Inflation in Abu Dhabi, which has 10 percent of the world’s
oil reserves and accounts for more than 60 percent of the UAE economy, stood at
3.6 percent in August. It climbed to a record high of 14.9 percent in the
oil-boom year of 2008.
On the month, Abu Dhabi consumer prices jumped 1.0 percent
in September, the fastest pace in 14 months, up from a 0.8 percent rise in the
previous month, data from Abu Dhabi Statistics Center (SCAD) showed.
“Overall, the numbers do not indicate any sort of spike up,”
said Giyas Gokkent, head of research at the National Bank of Abu Dhabi. “We are
still on course to have relatively limited single-digit inflation.”

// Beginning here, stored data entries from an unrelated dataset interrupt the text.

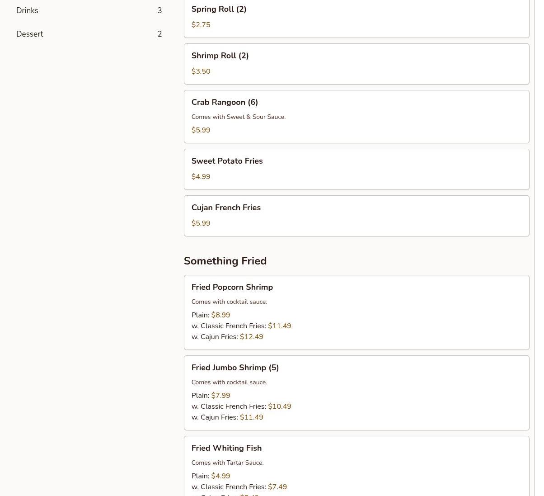The image size is (544, 496).
Task: Click the $2.75 Spring Roll price
Action: (201, 25)
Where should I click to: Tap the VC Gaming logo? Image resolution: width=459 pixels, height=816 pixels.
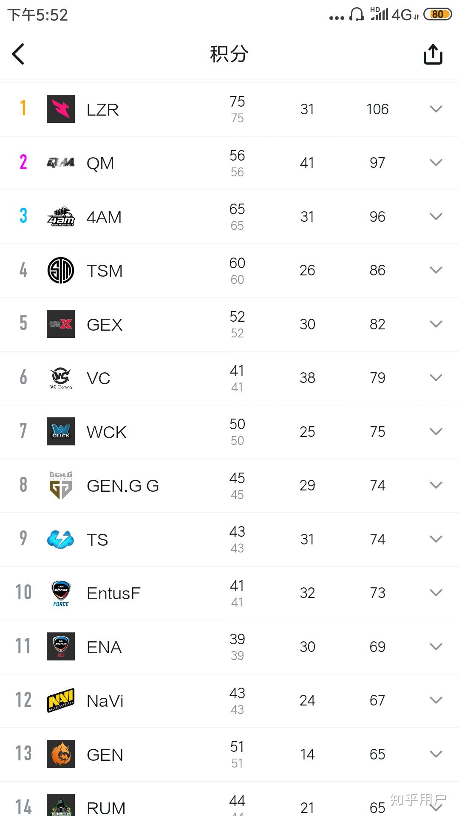tap(60, 377)
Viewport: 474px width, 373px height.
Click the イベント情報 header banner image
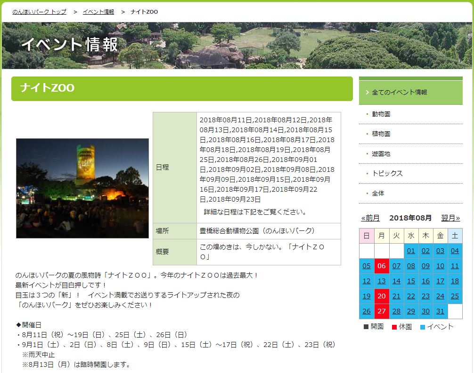pyautogui.click(x=237, y=45)
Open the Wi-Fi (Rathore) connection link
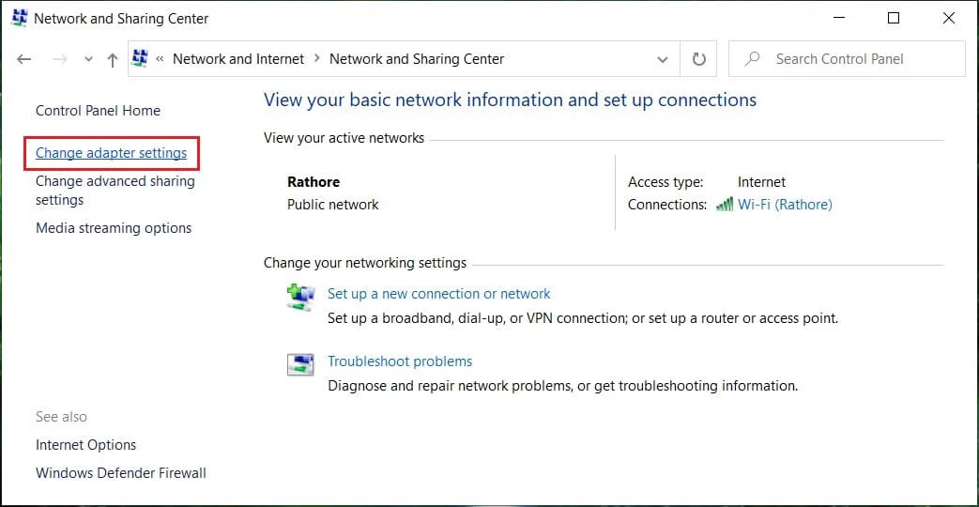Screen dimensions: 979x507 pos(785,205)
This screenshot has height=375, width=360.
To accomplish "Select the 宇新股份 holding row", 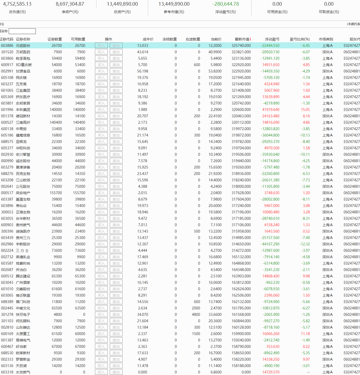I will 23,244.
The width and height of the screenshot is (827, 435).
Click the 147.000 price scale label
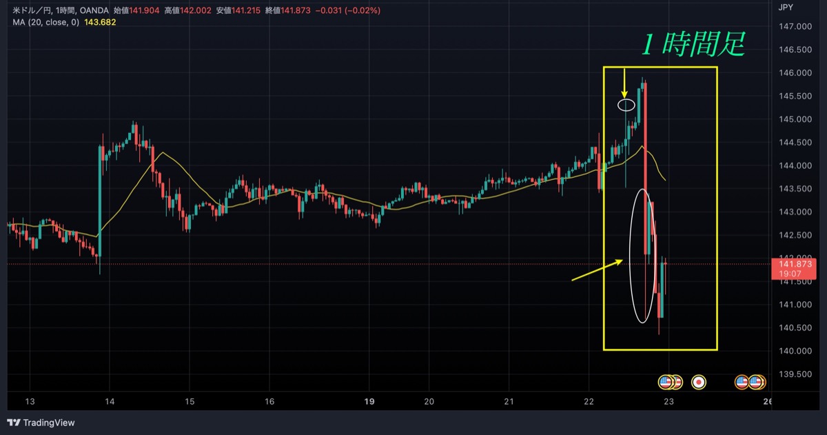pyautogui.click(x=794, y=27)
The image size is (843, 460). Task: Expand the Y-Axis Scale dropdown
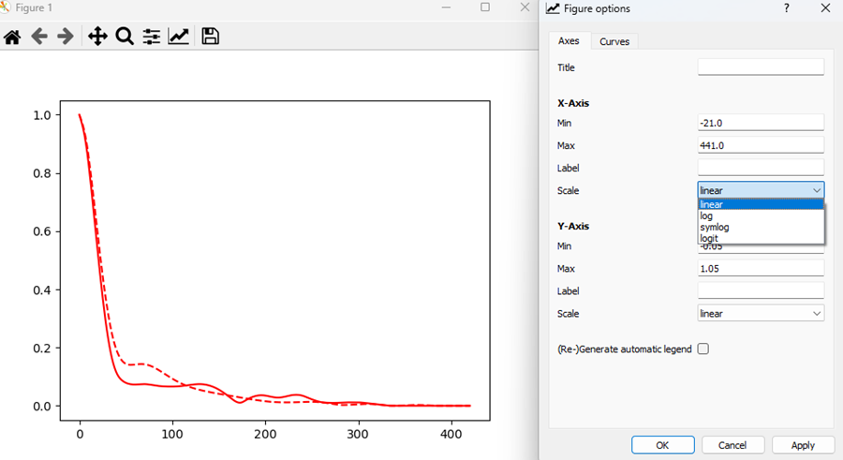tap(761, 314)
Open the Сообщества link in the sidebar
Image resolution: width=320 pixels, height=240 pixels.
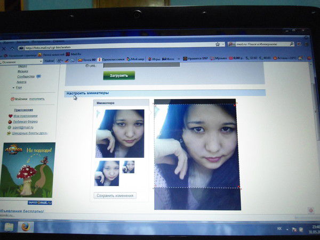pos(26,76)
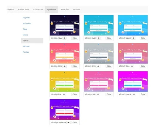Preview the eternity-cyan theme via eye icon
Image resolution: width=155 pixels, height=131 pixels.
pyautogui.click(x=99, y=38)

The United Arab Emirates, the world’s third-largest oil
exporter, has yet to release inflation data for September. The data for
individual emirates and the UAE are not directly comparable as basket weights
differ.
In Abu Dhabi, food prices, which account for 16 percent of
the consumer price basket, rose 0.9 percent month-on-month, slightly down from
a 1.3 percent jump in August.
Food prices usually soar during the holy month of Ramadan,
which ended in mid-September, as people enjoy more elaborate evening meals
after the daylight fasting.
Housing costs, the largest item in the basket, grew 0.6
percent in September, after staying flat for two months in a row, while transport
costs shot up by 2.9 percent on a fuel price increase, the data showed.
“In terms of rents, that is probably in part explained by
the methodology in calculating the CPI here,” Gokkent said.

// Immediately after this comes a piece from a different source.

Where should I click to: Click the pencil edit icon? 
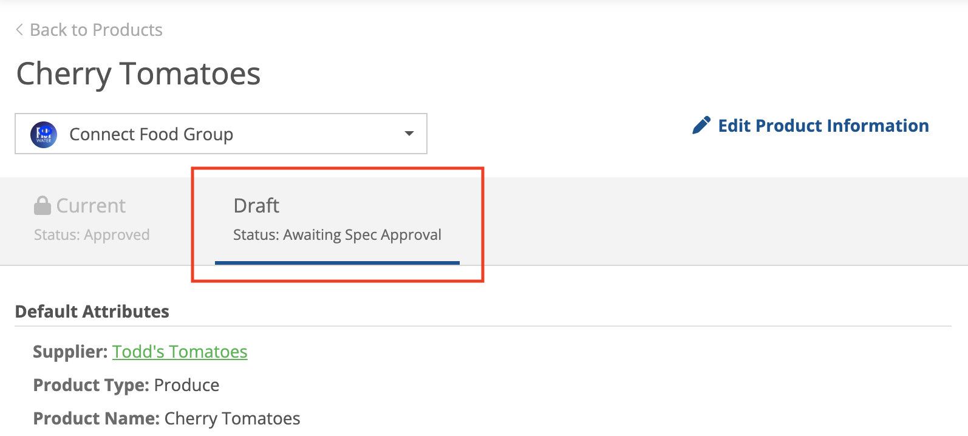pyautogui.click(x=701, y=126)
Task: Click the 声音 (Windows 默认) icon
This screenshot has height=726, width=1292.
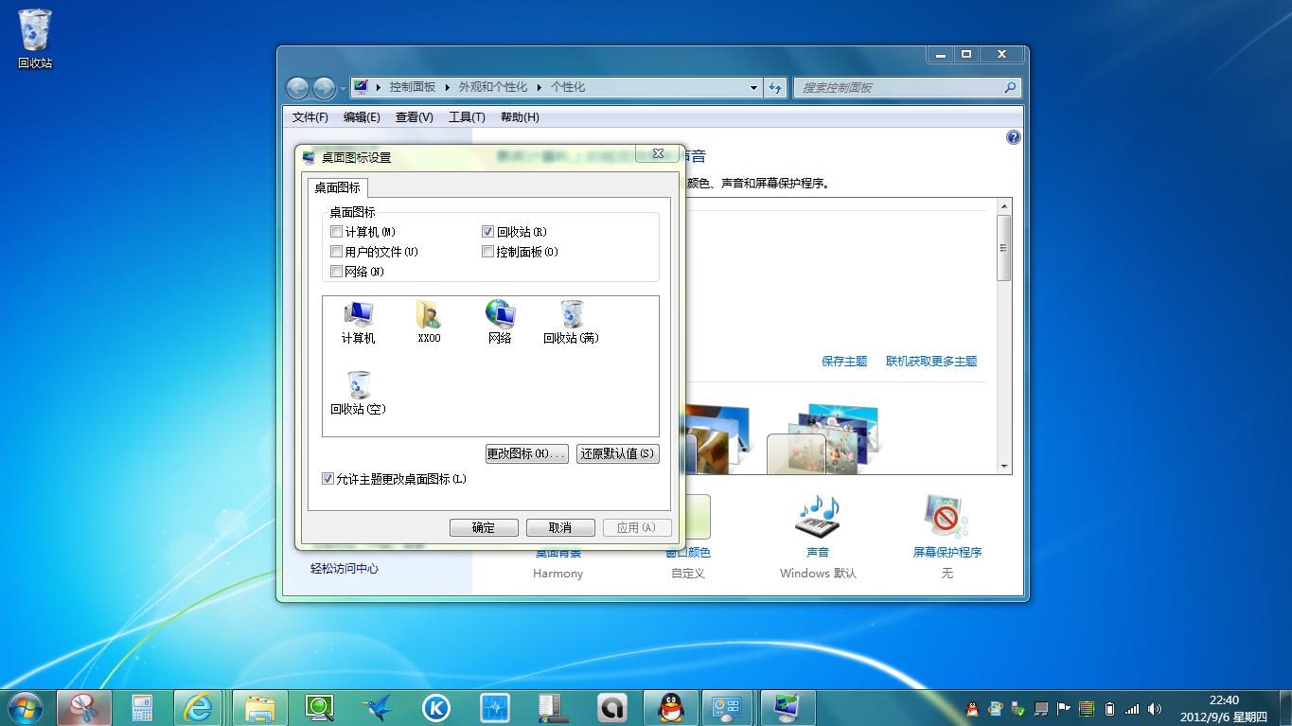Action: tap(816, 516)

“The weight is given much more to existing contracts and
those are protected by rent hike caps, that is why you might still continue to
see an increase in the rent component of CPI here even though new contracts
continue to come down,” he said.
A Reuters poll saw UAE inflation at 1.5 percent this year.
Price growth fell to a nine-year low of 1.6 percent in 2009 as the global
crunch hit the oil and trade-based economy, after a record peak of 12.3 percent
in 2008.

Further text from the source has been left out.